Would you transcribe exactly the lines below, starting at the one that contains "500x375 pixels. How" and ending with the last line, both included? Leave out all other lines.

++++ DATA FOR THIS TASK

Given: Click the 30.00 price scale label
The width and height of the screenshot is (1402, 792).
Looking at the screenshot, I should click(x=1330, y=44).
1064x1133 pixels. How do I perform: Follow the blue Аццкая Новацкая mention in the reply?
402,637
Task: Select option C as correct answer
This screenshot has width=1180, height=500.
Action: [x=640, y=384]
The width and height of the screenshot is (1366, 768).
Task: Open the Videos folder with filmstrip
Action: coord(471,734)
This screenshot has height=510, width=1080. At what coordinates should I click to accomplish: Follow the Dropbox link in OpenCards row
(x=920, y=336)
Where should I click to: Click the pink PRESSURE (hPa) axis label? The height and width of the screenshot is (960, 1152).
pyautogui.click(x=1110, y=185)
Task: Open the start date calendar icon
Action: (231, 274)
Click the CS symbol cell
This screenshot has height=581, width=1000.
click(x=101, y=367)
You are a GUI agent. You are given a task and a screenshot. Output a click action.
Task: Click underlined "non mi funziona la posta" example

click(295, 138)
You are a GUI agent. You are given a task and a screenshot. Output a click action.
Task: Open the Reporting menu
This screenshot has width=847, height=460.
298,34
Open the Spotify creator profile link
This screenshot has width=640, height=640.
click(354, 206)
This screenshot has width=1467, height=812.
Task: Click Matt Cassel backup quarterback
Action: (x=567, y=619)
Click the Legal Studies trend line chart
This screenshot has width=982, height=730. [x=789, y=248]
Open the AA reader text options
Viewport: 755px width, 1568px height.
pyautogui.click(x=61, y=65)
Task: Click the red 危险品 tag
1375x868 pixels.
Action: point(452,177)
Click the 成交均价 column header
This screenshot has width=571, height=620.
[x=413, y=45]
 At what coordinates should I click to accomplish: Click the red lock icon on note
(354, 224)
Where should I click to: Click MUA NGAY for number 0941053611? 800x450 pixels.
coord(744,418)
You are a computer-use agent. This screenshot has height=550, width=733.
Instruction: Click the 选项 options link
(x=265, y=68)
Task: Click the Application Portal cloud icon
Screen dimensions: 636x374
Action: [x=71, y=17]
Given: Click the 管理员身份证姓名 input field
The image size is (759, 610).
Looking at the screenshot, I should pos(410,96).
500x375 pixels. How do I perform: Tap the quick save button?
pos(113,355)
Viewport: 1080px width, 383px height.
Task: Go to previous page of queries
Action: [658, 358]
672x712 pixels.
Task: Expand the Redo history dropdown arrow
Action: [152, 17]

++++++++

EXERCISE RESPONSE:
500x375 pixels. How do I perform: Tap the quick save button?
pos(113,355)
Viewport: 1080px width, 383px height.
Task: Go to previous page of queries
Action: [658, 358]
672x712 pixels.
Task: Expand the Redo history dropdown arrow
Action: [152, 17]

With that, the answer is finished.